- _TEXT_:

Then more health problems - more consultants and tests, ugh. In February everything went to hell - I just gave up. It was about the time of my ICE placement. It was good - don't get me wrong. But it wore me out. I had to go to Doncaster - so I spent about 4 hours a day travelling. I had to be up at 5:30am to be there for 8am, I didn't get home til 7pm. I have insomnia - I'd stay up all night and the next day I'd pray for death. The days my asthma was bad made it even worse. It just made me depressed about everything that was wrong with me - trust my luck to get the furthest placement away. So basically between then and Easter - I did in all honesty no work. I missed most lectures, I did everything compulsory but I did the minimum.
I didn't realise how much I'd missed or how little I'd done until I started revising the GI module - I knew NOTHING. CV/Respiratory in comparison I knew so much about, but GI was a complete blank. Had I really been so behind?
It really made me work, but by this point I was ill again. Theres nothing worse than severe asthma combined with insomnia - seriously. If you've ever experienced bad asthma, you'll know you actually cannot lie down or you will suffocate. So it's basically impossible to get any sleep, it makes doing any work such an enormous effort and so much harder! And have you seen how big medical textbooks are?! I pulled my Kumar and Clark off the shelf one day and I didn't even had the strength to lift it - I dropped it on my foot and just cried for an hour. I think once you've reached that point when you can't even carry your own textbooks - revision is pretty much next to impossible.

- _EXPLORE THE MATERIAL_:
[1] List every clock time mentioned in the account of studying medicine while ill.
[2] Write the next part of the account of studying medicine while ill, starting after its final sentence.

(Stored data)
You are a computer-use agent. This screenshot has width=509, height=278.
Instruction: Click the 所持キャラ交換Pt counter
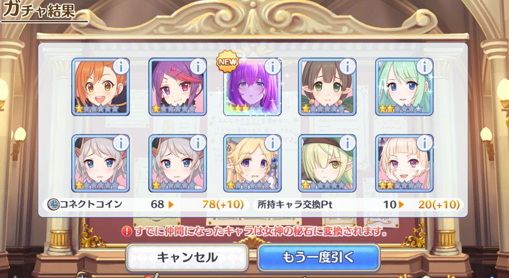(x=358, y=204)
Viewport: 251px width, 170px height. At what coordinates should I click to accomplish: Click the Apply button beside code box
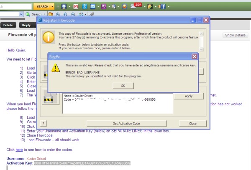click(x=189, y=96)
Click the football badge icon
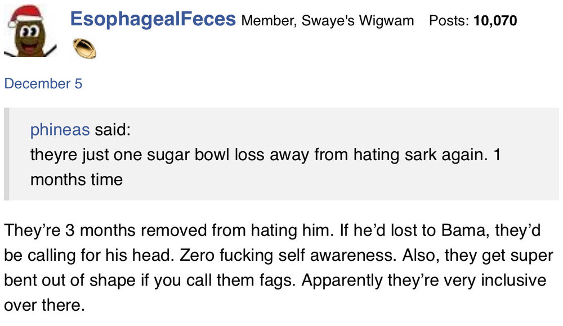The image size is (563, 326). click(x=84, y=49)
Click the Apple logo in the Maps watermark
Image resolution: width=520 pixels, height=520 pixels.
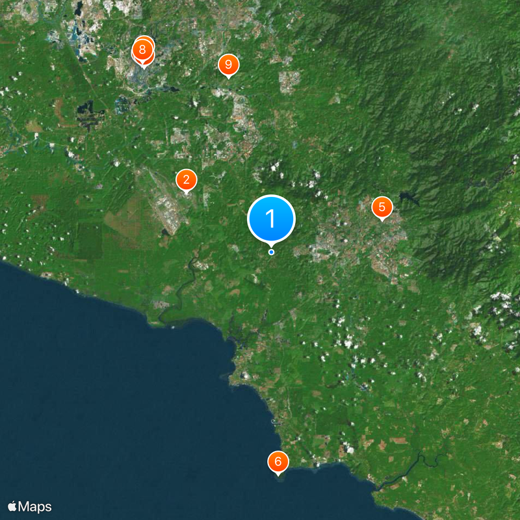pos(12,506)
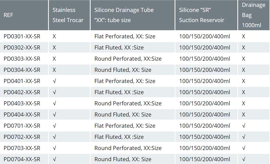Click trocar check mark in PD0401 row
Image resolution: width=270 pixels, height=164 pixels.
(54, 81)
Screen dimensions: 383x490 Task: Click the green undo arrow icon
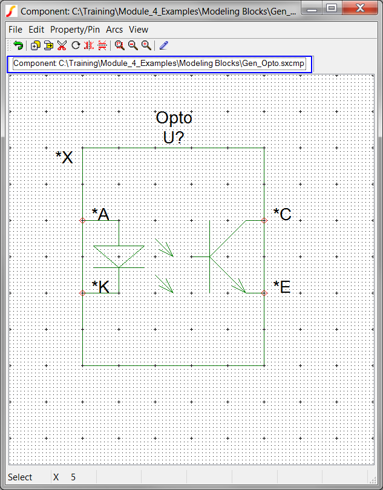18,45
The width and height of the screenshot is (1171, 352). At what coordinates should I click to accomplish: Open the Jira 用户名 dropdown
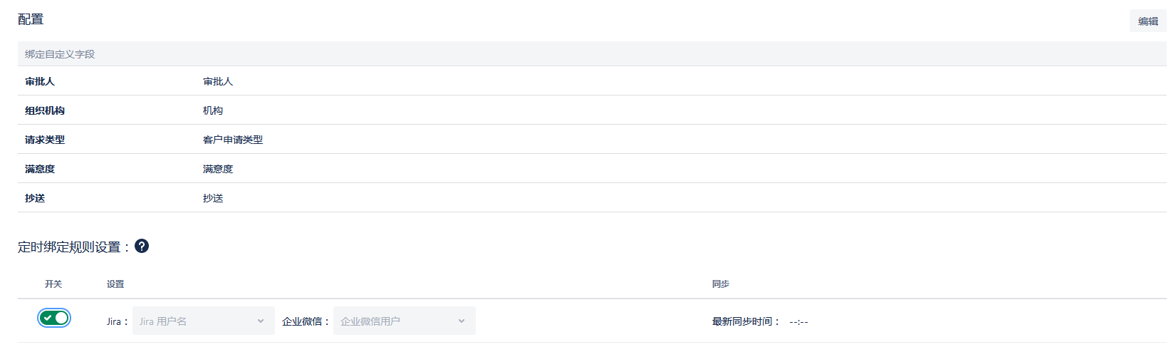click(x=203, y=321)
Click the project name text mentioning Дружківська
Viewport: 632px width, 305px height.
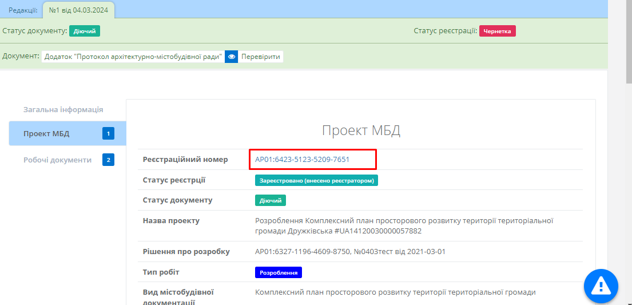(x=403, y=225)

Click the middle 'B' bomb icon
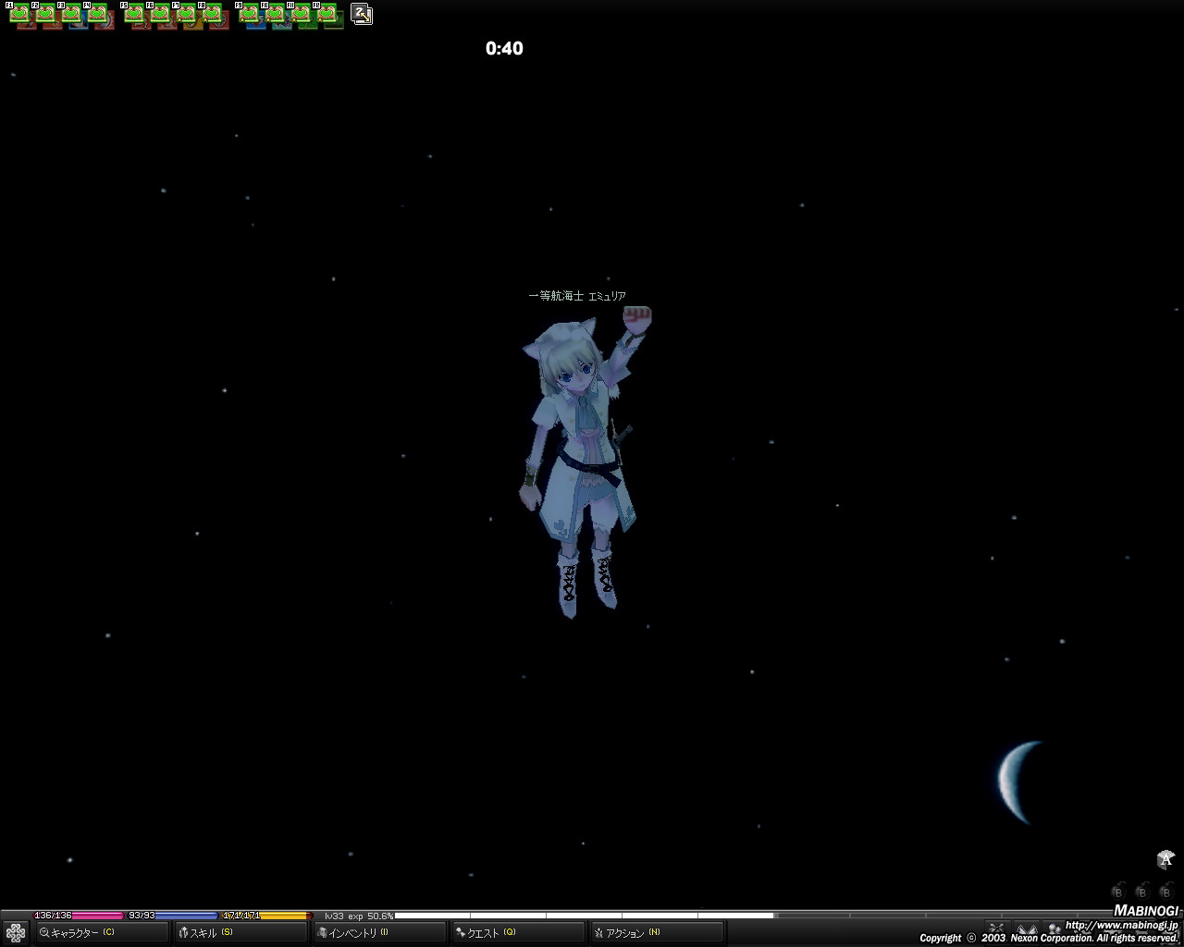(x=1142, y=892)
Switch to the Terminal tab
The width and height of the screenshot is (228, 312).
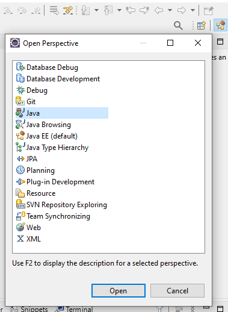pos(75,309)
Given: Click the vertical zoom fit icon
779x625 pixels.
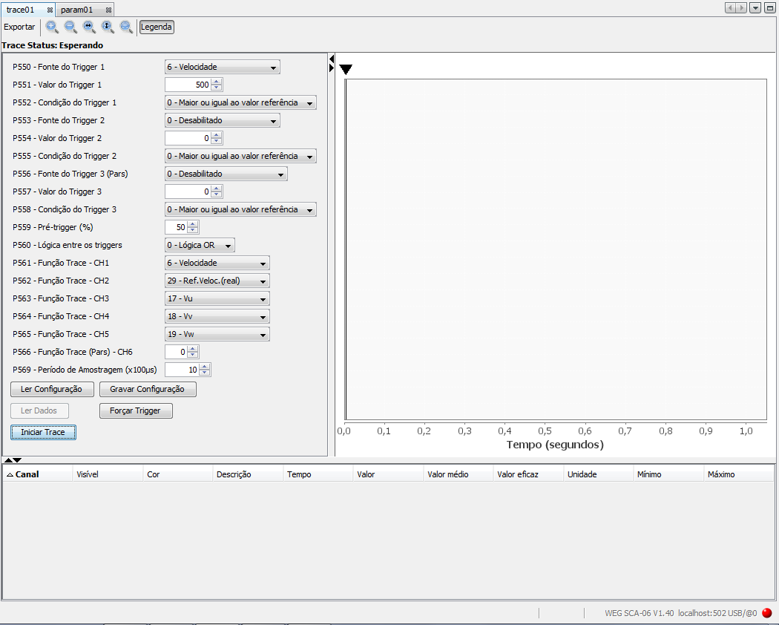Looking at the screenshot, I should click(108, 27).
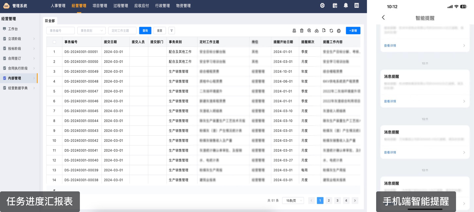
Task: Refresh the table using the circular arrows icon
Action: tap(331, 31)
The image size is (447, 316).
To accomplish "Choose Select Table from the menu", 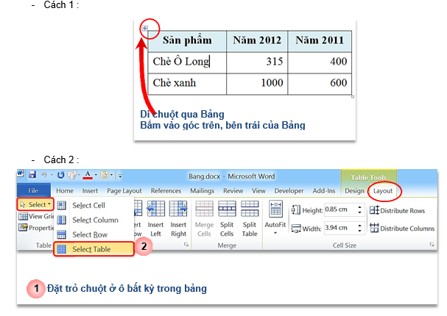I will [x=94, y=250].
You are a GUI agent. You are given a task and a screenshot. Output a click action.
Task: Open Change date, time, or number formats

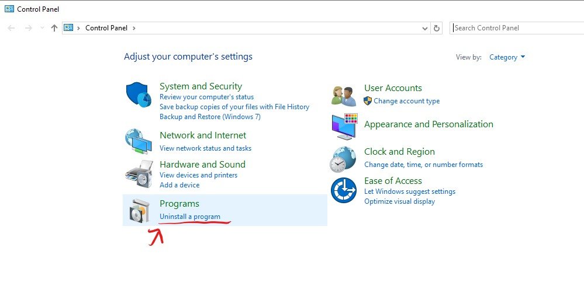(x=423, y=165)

---

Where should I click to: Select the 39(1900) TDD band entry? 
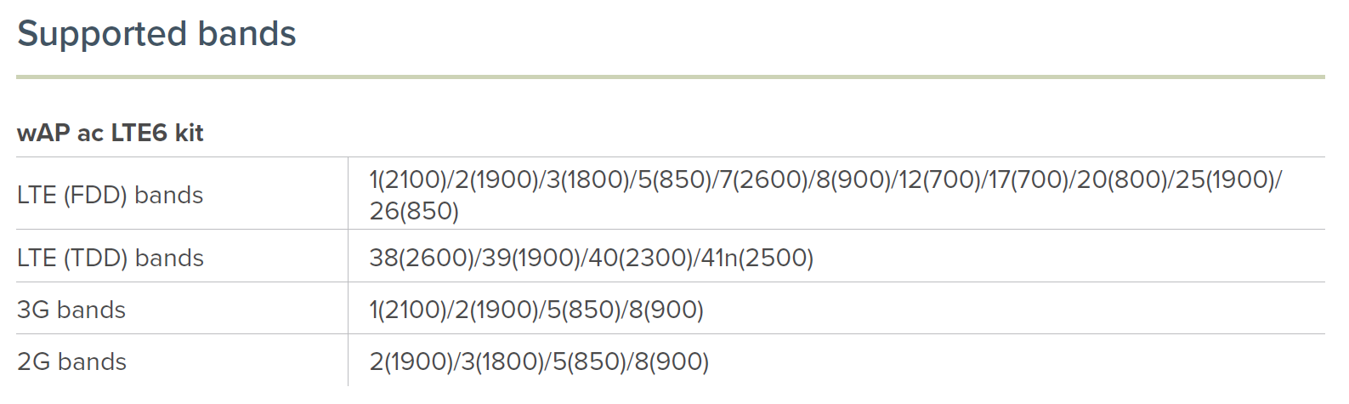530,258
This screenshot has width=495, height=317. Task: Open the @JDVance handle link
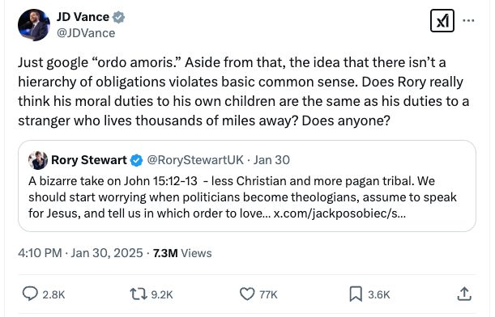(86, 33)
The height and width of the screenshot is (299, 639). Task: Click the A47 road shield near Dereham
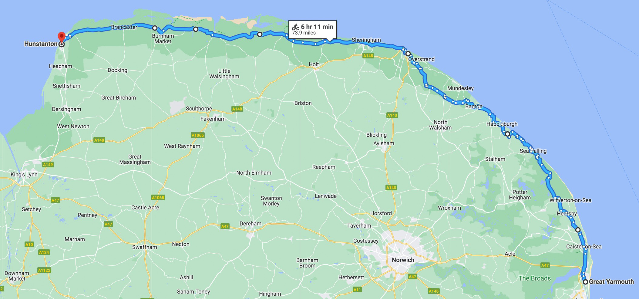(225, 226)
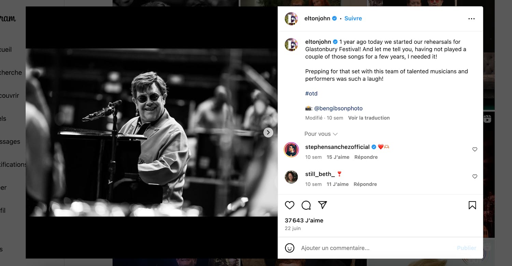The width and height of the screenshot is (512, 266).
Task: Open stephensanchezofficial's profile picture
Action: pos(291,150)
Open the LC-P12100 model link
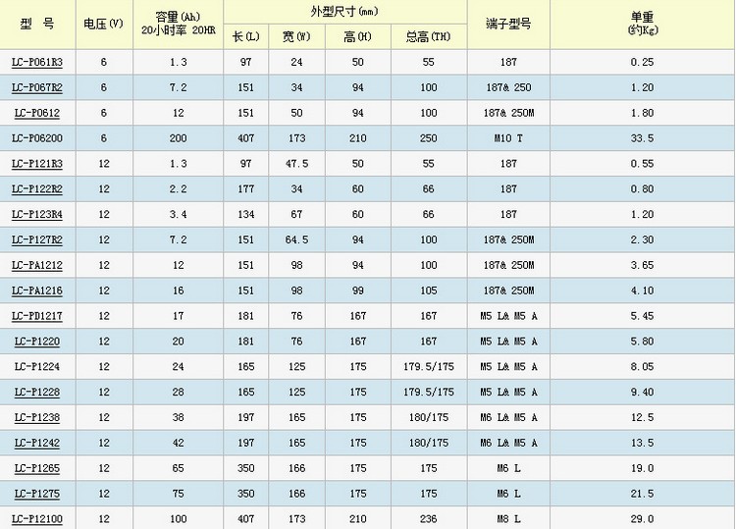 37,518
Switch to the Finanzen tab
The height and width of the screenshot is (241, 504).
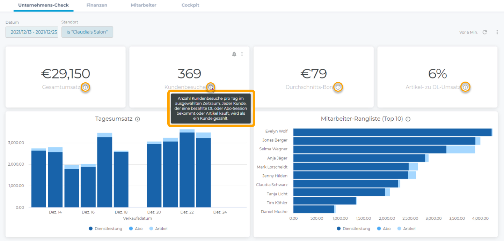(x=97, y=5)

- _REPLIES_:
[1] 5:30am, 8am, 7pm

[2]
I think the worst thing for me if I fail is I could have worked harder. I left enough time for revision - how could I possibly know those last few weeks I would be so ill? But I can't possibly help but think "what if I'd started earlier?". If I'd got it out of the way before I'd become ill I'd've been fine. But I can't predict the future. I was just really, really unlucky I guess. I know I can pass - all the work is simple and I can do it. But the stuff I didn't know I simply hadn't learnt yet - I ran out of time for biochemistry. The irony being the station I started on was a biochem Q, and I had no idea. I just wanted to give up there and then. And what's up with an exam where you have to walk around, are they trying to kill me?! I nearly passed out about three times (I have hypotension) and I think the fact I wasn't eating or sleeping, and I could barely breath weren't helping things. And then that station when you had to talk... oh GOD. I was too busy concentrating on not breathing freakishly loudly to actually think about my answers.
The one thing I did love though was the Q before that - the one about the asthmatic. It asks why he was shaking more than usual and he mentions he's been taking his inhaler more. If the answer wasn't he taken too much salbutamol I'll be seriously pissed off. My own hands were shaking from the amount I'd taken when I was writing the answer - it was the first time I'd geniunly smilied in days!
At the end of the day all I can do is wait. If I do fail, my entire academic record will support that I'm not a terrible student. I recieved two excellents and two goods in my assessments, I've achieved above 70% in every formative and I've handed everything in on time - sick or not. I just don't want to do it again. I need to go to work so I can afford this damn degree! If I waste another month revising then that's at least £1000 in wages I've lost - I just can't afford it.